Excerpted text:
○ ○ ○ ○

However, there was no reference to this in the published decisions of the summit, and it remains unclear exactly what happened - despite a statement approved by AU trade ministers at the summit, read by Lesotho's WTO representative at a meeting on the TFA in Geneva earlier this month.

According to Inside US Trade, the statement said the TFA ‘should be implemented in line with the decision trade ministers took in Bali' in December 2013, at the WTO ministerial conference. The Bali decision endorsed the creation of a WTO preparatory committee to ensure the ‘expeditious entry into force' of the TFA and its efficient operation after that, as Inside US Trade noted.

But the journal also reported that the Lesotho WTO representative was equivocal about what the AU trade ministers had decided in Malabo, saying AU member states were still discussing the issue among themselves, and so did not want to disclose the content of the discussions.

Evidently there are disagreements between African capitals that mostly want to move ahead with the TFA; and their Geneva-based trade representatives, who would prefer to use the TFA implementation as a bargaining chip in exchange for agreement on the more explicitly development-related aspects of the Doha agreement.

If that is so, this would represent yet another example of the propensity of African governments to shoot themselves in the foot - to withhold something that is actually in Africa's own best interests, even if others also want it, unless they get something else which they perceive to be in their own interest.

As WTO Director-General Roberto Azevêdo told AU member government representatives in Geneva this month, the TFA would considerably help the AU to actually implement its own ambitious plans for industrialisation and regional economic integration - including the proposed Tripartite Free Trade Area encompassing the Southern African Development Community, the Common Market for Eastern and Southern Africa and the Economic Commission for Africa - which so far largely remain at the rhetorical stage of development.

‘Costly and cumbersome border procedures, inadequate infrastructure and administrative burdens often raise trade-related transaction costs within Africa to unsustainable levels, creating a further barrier to intra-African trade,' Azevêdo said. The TFA would help to address those bottlenecks. ‘It will support regional integration, and therefore complement the African Union's efforts to create a continental free trade area. And it will begin to remove some of the barriers that prevent full integration into global value chains.

○ ○ ○ ○

Information provided:
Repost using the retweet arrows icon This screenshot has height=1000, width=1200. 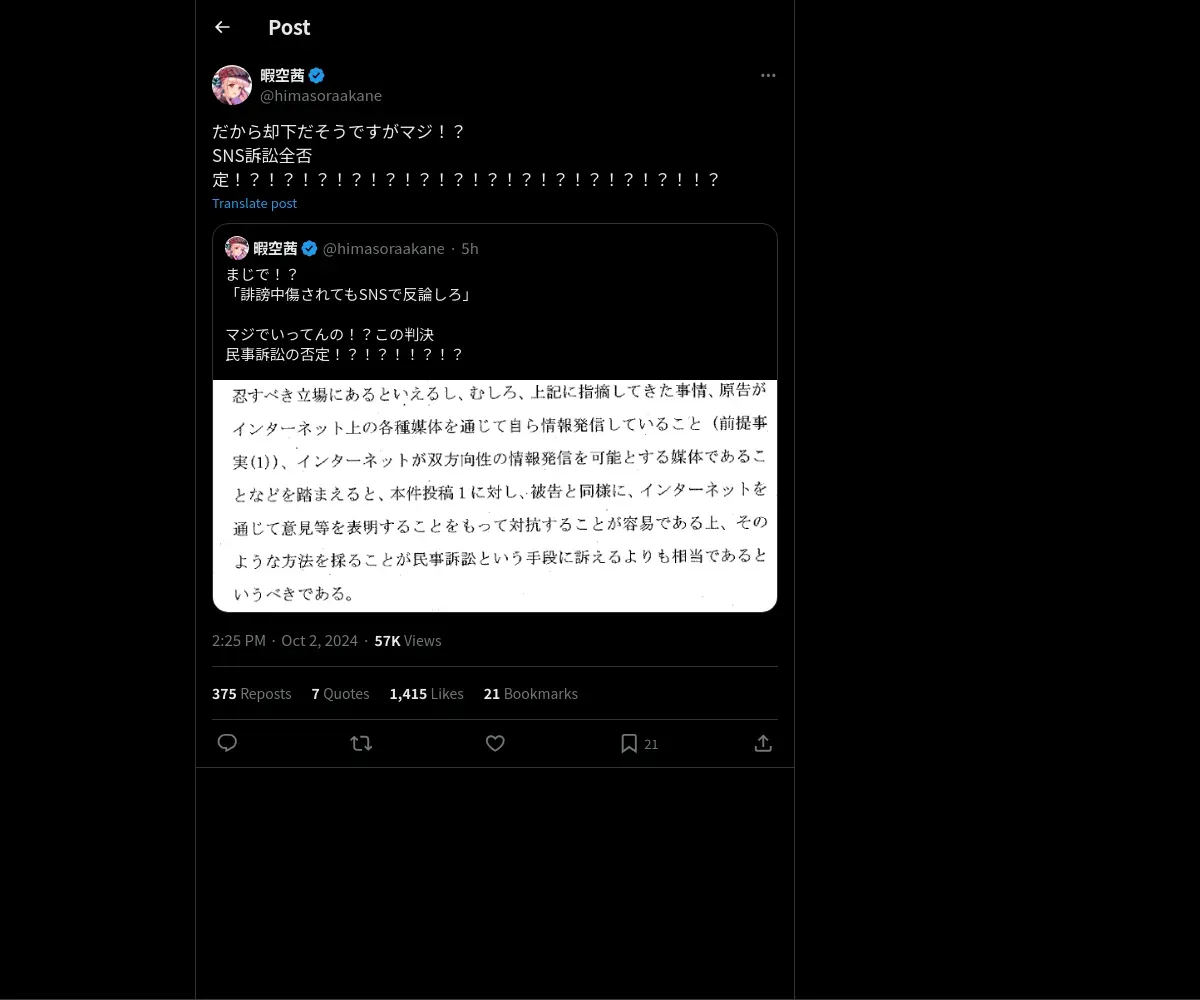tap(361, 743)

○ ○ ○ ○

Required action A:
Retype the stretch from "According to Inside US" through "of the discussions." in the excerpt on African trade policy, word for word.
Required action B:
In the excerpt on African trade policy, who read the statement approved by AU trade ministers at a Geneva meeting on the TFA?
Required action C:
Render this sentence from the excerpt on African trade policy in Spanish: "The TFA would help to address those bottlenecks."

Exercise solution A:
According to Inside US Trade, the statement said the TFA ‘should be implemented in line with the decision trade ministers took in Bali' in December 2013, at the WTO ministerial conference. The Bali decision endorsed the creation of a WTO preparatory committee to ensure the ‘expeditious entry into force' of the TFA and its efficient operation after that, as Inside US Trade noted.

But the journal also reported that the Lesotho WTO representative was equivocal about what the AU trade ministers had decided in Malabo, saying AU member states were still discussing the issue among themselves, and so did not want to disclose the content of the discussions.

Exercise solution B:
Lesotho's WTO representative.

Exercise solution C:
El TFA ayudaría a abordar esos cuellos de botella.